Dürr zählt sodann noch vier Punkte auf, die wie eine Antwort auf die Erwartungshaltung des Juli-Vorsitzenden Stietenroth klingen: Erstens müsse die FDP „der Anwalt sein der Aufsteiger“ und junge Menschen unterstützen, die durchstarten wollen und beispielsweise unternehmerisch aktiv sind. Zweitens müsse die FDP auch die Partei der Eigenverantwortung sein – und das heiße eben auch, in der Gesetzlichen Krankenversicherung mehr Eigenbeteiligung durchzusetzen. Die „Vollkasko-Mentalität“ sei nicht mehr bezahlbar. Drittens müsse die FDP direkt bei der Entbürokratisierung ansetzen. So solle die Vorlage eines Arbeitsvertrages genügen, damit ein Ausländer außerhalb der EU nach Deutschland kommen kann. Im Gegenzug sollten diese Personen jedoch keinen Anspruch auf Sozialleistungen bekommen – „denn das brauchen die ja auch nicht“. Viertens spricht sich Dürr dafür aus, dass nur noch Kinder eingeschult werden, die auch die deutsche Sprache beherrschen. Dafür solle zwei Jahre vorher getestet werden, wie fit die Kinder sind – und es müsse dann eine gezielte Förderung einsetzen, wenn der Bedarf dafür festgestellt wird. „Das ist meine Linie, dabei bleibe ich – auch wenn mir ,Zwangsgermanisierung‘ vorgeworfen wird.“
Nach diesen Worten, die mit warmem Beifall belohnt werden, ist der weitere Verlauf des Parteitags von weitgehender Harmonie geprägt. Hocker trägt seine Bewerbung für die Wahl vor, wendet sich gegen „Ängstlichkeit und Verzagtheit“ im Umgang mit radikalen Parteien, schimpft auf die „Miesepetrigkeit der Radikalen“ und die „verabscheuungswürdigen Positionen von AfD und Linkspartei“. Er verspricht: „Wir bauen diesen Laden wieder auf“ und gibt die Losung für die Hauptaufgabe der Politik aus, die aus sechs Worten bestehe: „Unsere Wirtschaft muss wieder wachsen können.“ Das Ergebnis ist dann ordentlich – 218 Delegierte sind für ihn, 55 stimmen mit Nein, sieben enthalten sich.
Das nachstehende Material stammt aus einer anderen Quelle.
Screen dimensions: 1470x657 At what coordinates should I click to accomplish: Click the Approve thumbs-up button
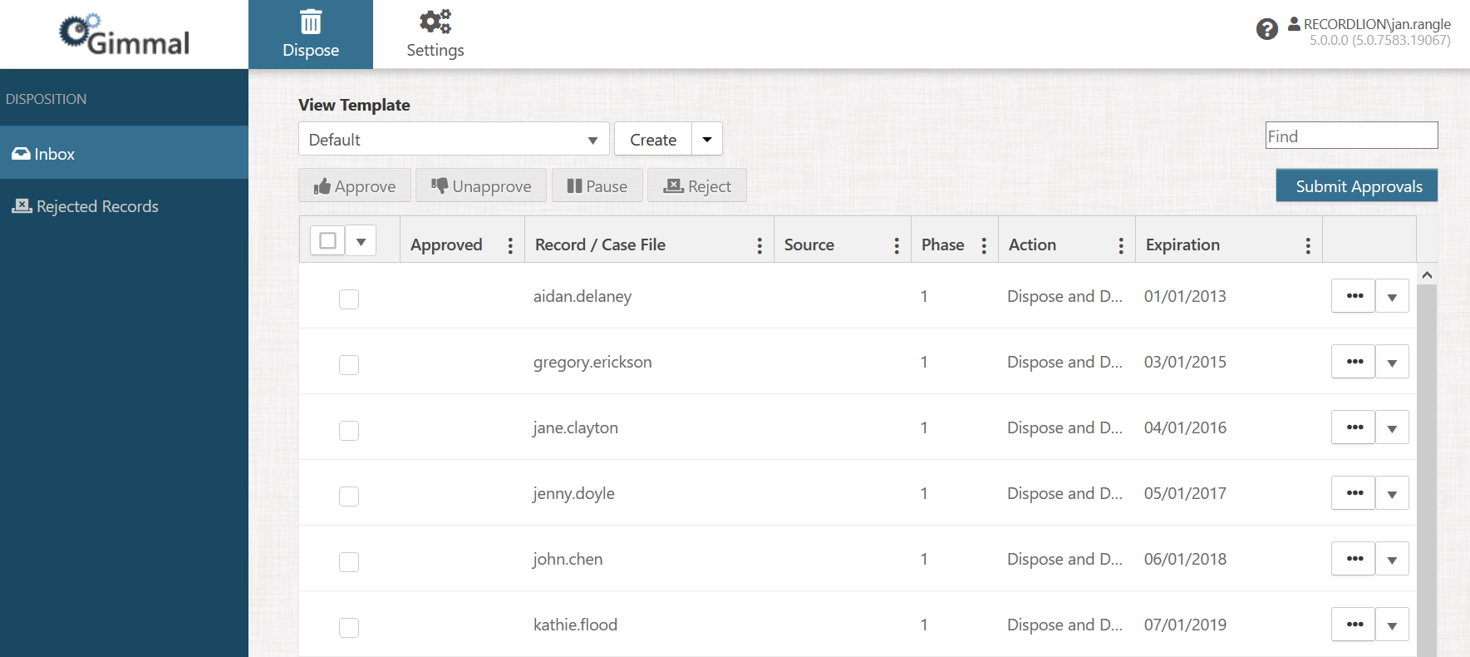(355, 186)
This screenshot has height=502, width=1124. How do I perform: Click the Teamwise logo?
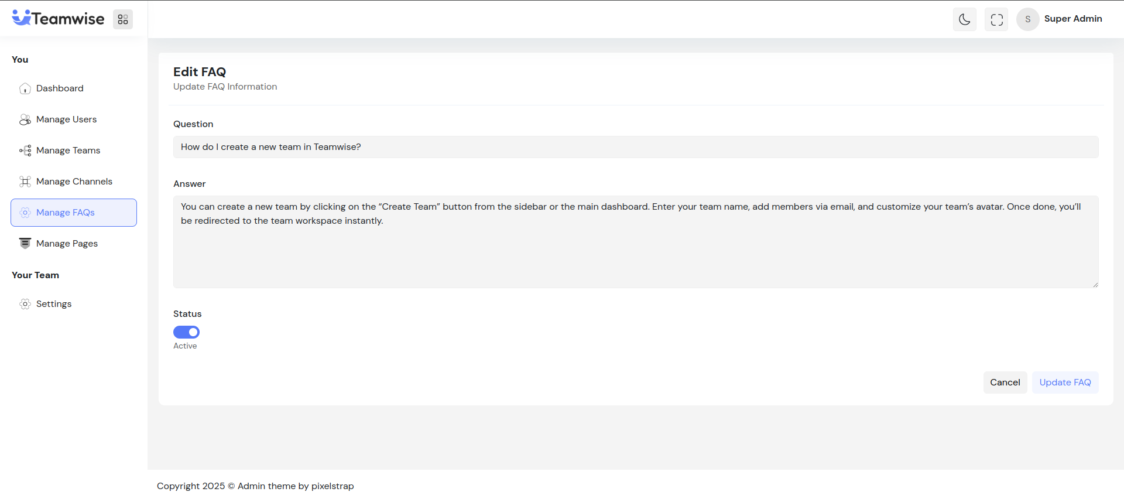pos(58,19)
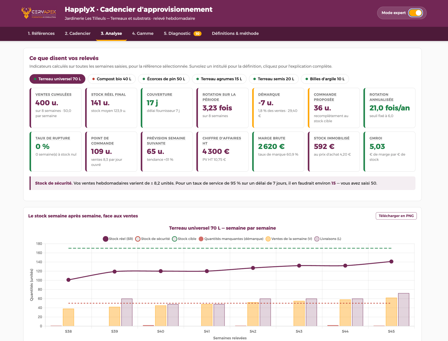Toggle Livraisons (L) legend marker
The width and height of the screenshot is (448, 341).
pyautogui.click(x=317, y=239)
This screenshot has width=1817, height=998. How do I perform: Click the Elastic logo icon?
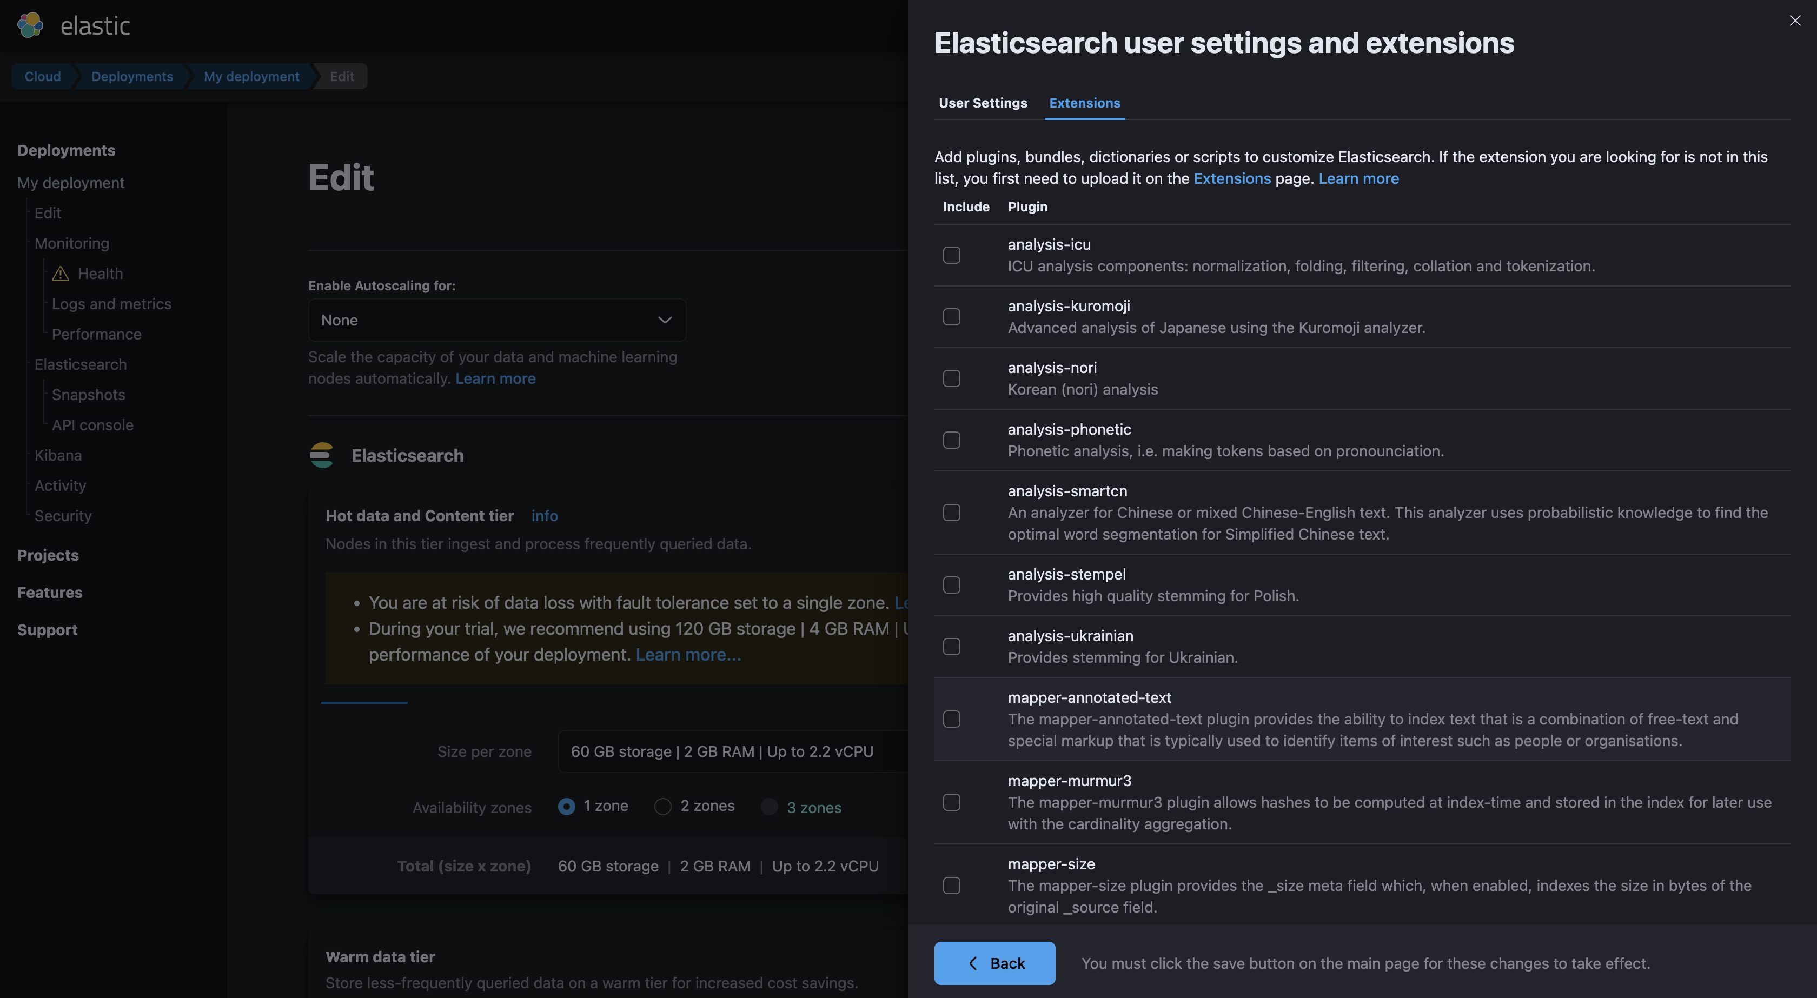tap(30, 25)
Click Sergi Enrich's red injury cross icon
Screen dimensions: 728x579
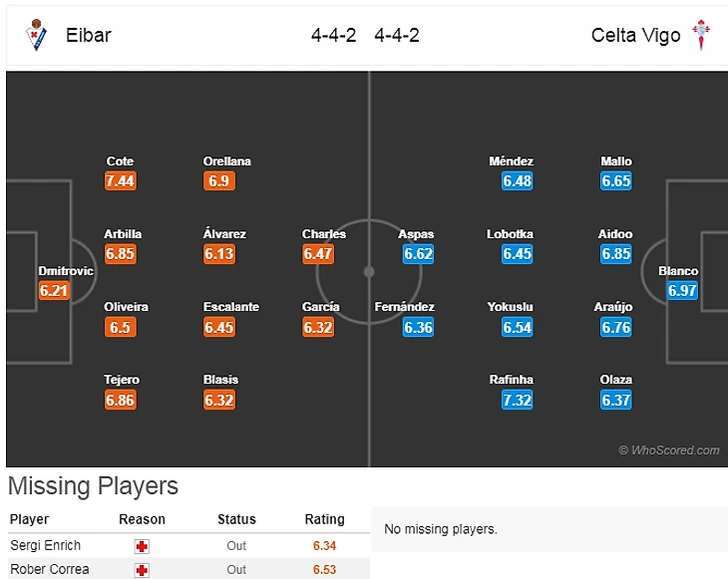coord(142,546)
Der Vorstand bleibt im Großen und Ganzen wie bisher: Vize-Vorsitzende bleiben Anja Schulz (Uelzen) und Jan-Christoph Oetjen (Rotenburg), neu in diesen Kreis kommt Patrick Döring (Hannover) hinzu. Schatzmeister bleibt Christian Grascha (Einbeck), neuer Generalsekretär wird Cord Burchard (Region Hannover). Der Schatzmeister hat wenig erfreuliche Botschaften parat: Die FDP Niedersachsen muss mit 130.000 Euro weniger im Jahr auskommen - denn in diesem Umfang hatte es Einnahmen aus den Parteibeiträgen der Bundestags- und Landtagsabgeordneten gegeben. Trotzdem komme man "mit Sparsamkeit", wie Grascha betonte, gut zurecht. Allerdings soll künftig stärker an die Disziplin der Mitglieder appelliert werden. Jeder fünfte der 6000 Mitglieder des Landesverbandes entrichtet momentan nämlich keinen Mitgliedsbeitrag. "Das müssen wir ändern", sagt Grascha.